Monday, April 22, 2013

Reviewing the Mail: Week of 4/20

Considering this post has a "4/20" date in the title, I could do some really embarrassing pseudo-stoner intro here, but I'll rise above the temptation. Instead, I'll just leap right into the explanation: since I review books online (though I'm far behind right at the moment), publicists send me books to review, and I want to make sure I give all of those books at least some attention. (I'm grumpy and misanthropic and hate lots of things that you might like a lot.) These are the books that arrived over the past week, with as much detail as I can work up from a cursory websearch and a fervent wish that at least one of them will turn out to be a good that you, personally, will read and really enjoy.

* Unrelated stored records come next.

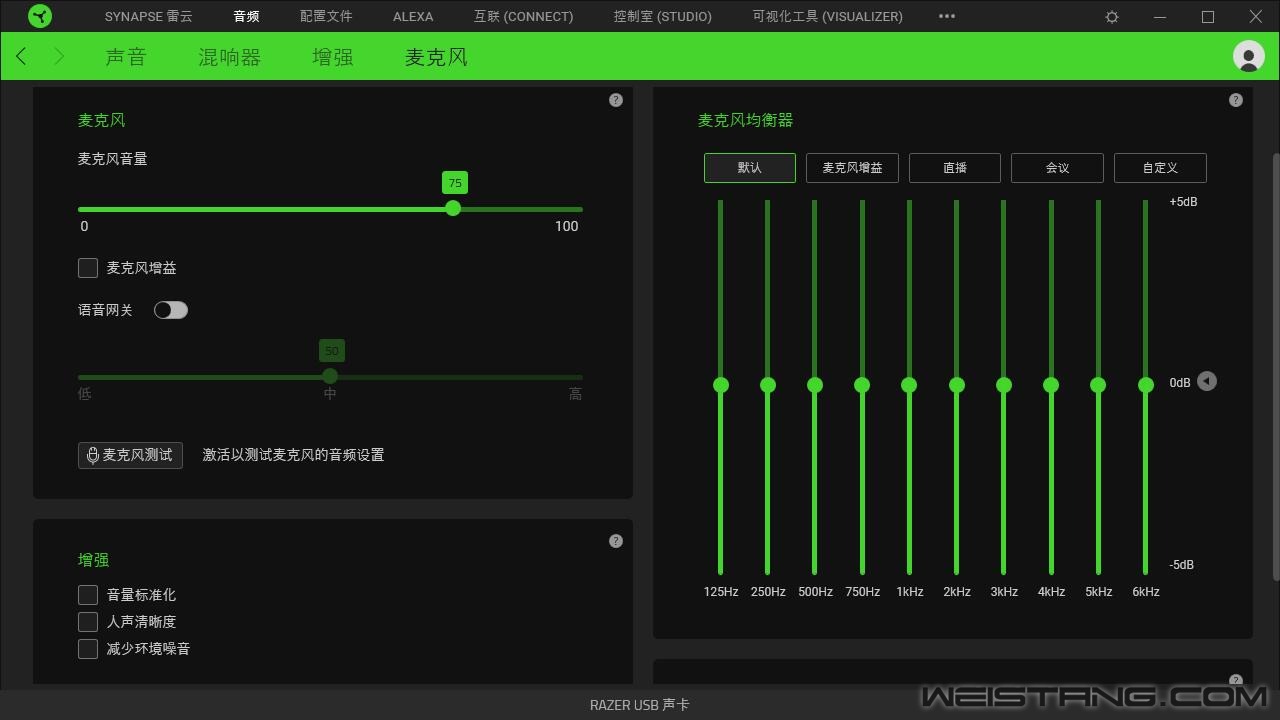Switch to the 混响器 tab

(229, 57)
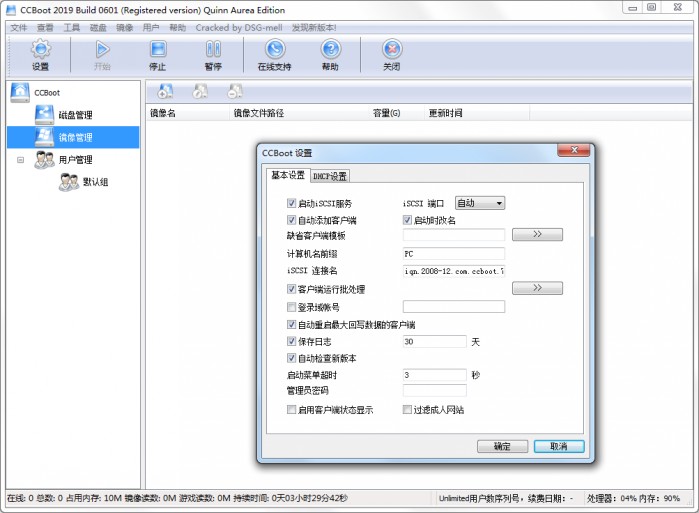This screenshot has height=513, width=699.
Task: Uncheck 自动添加客户端 checkbox
Action: pyautogui.click(x=292, y=220)
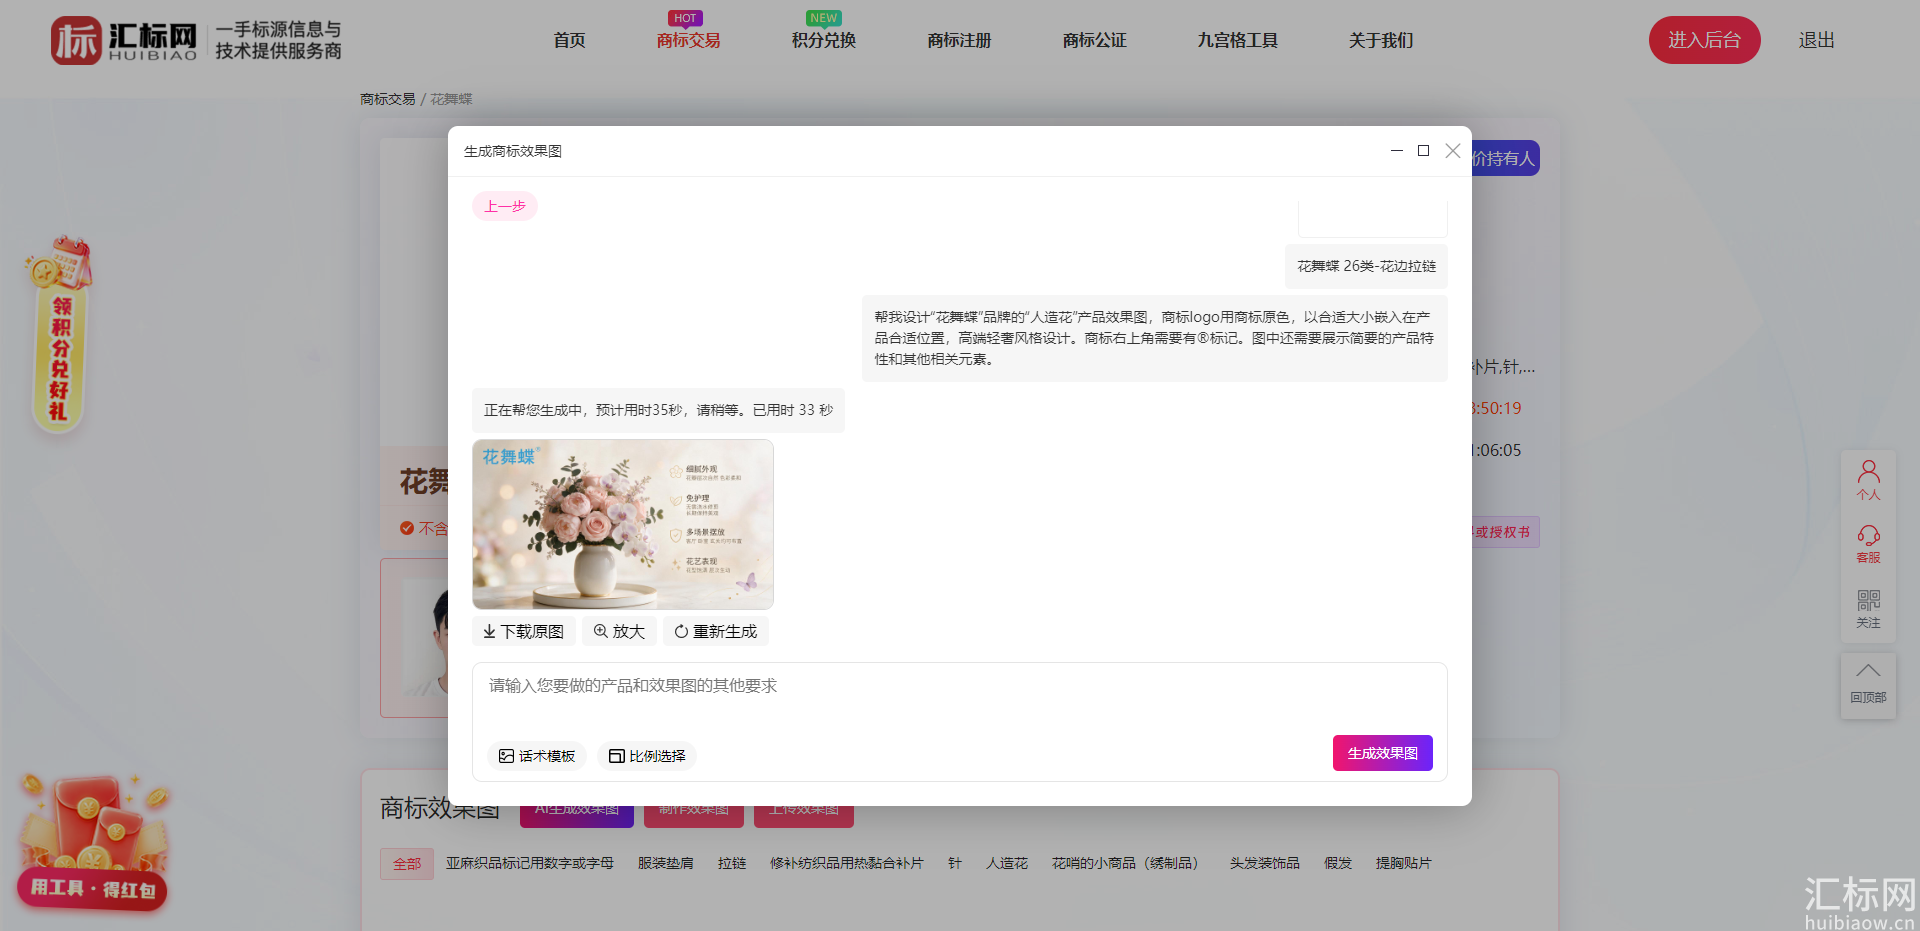Image resolution: width=1920 pixels, height=931 pixels.
Task: Open the 领积分兑好礼 promo banner
Action: (x=60, y=335)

I'll start out this week with the book I'm most thrilled to see: Necessary Evil, the third book in Ian Tregillis's "Milkweed Tryptych." (The first two are Bitter Seeds and The Coldest War -- links go to my reviews -- and if you enjoy Charles Stross's "Laundry Files" books or Tim Powers's Declare, you should check out Tregillis.) Necessary Evil is a Tor hardcover, hitting stores on April 30th, and it finishes up Tregillis's exceptionally dark and utterly compelling tale of a darker, colder WWII and the unearthly forces it unleashed.

I have somehow gotten onto the mailing list for the mighty Ace/Roc list -- I'm not sure what happened, but it's welcome, since I've been a fan of Ace since I was a wee lad in the early '80s -- and so I have their May mass-market paperbacks here to mention:

Steven Harper's The Havoc Machine (Roc) is the fourth in the "Clockwork Empire" series, which, as you may have guessed, is steampunk. (I remember back when "steampunk" meant two odd novels by K.W. Jeter and a scattering of minor Blaylock/Powers projects; I am now officially old.) This is somewhat of a reboot for the series with a new central character, but it's the same old high-tech (clockwork-style) 1860, a hundred years after a mysterious plague created millions of zombies and a few mad geniuses (briefly).

Also in the steampunk wheelhouse is A.A. Aguirre's Bronze Gods (Ace), which apparently launches the series "Apparatus Infernus," about two police investigators in a steamy city. (The prologue also seems to promise elves, of a kind.)

Generation V (Roc) is a slacker vampire novel by M.L. Brennan, about a guy named Fortitude (what you get for being born into an old vampire family, I guess) who lives the twenty-something life (useless degree, low-paying service job, and probably a lousy apartment in the outer boroughs of Wherever) until a a new, nasty vampire shows up in his territory, and he has to do something about it.

And The Mist-Torn Witches (Roc) begins a new series from Barb Hendee, co-author of the long-running Noble Dead series -- which these new books are connected to. The heroines are two sisters from a small village in what seems to be another cod-medieval world (full of warlords, castles, and swords), who must use their witchy powers to save themselves and their new home from a serial killer of young women.

Roc is also publishing Tales of Majipoor by Robert Silverberg as a trade paperback on May 7th. Now, don't confuse this new book with Majipoor Chronicles, as I almost did -- Chronicles is the middle book of the loose original trilogy, beteen Lord Valentine's Castle and Valentine Pontifex, but Tales is a new collection, collecting seven stories published between 1998 and 2011. Silverberg seem to have retired from writing novels now -- and he's got ever right to, since he's already written about two dozen of the best the 20th century has to offer -- so it's wonderful to see a book of basically new material with his name on it.


And last for this week is a hardcover from Roc in May: S.M. Stirling's Shadows of Falling Night. It's the finale of his "Shadowspawn" contemporary fantasy trilogy, following A Taint in the Blood and The Council of Shadows. There's a secret shape-shifting, blood-drinking race that rules the world -- in this series, I mean, not any real-world conspiracy-theory stuff -- and our Stalwart Hero is a nearly fullblood member of that race who turned against his own kind for the love a good human woman and the cause of righteousness. This time out, I suppose, he finally fixes everything and saves the world for good (Or until Stirling gets another idea for a sequel.)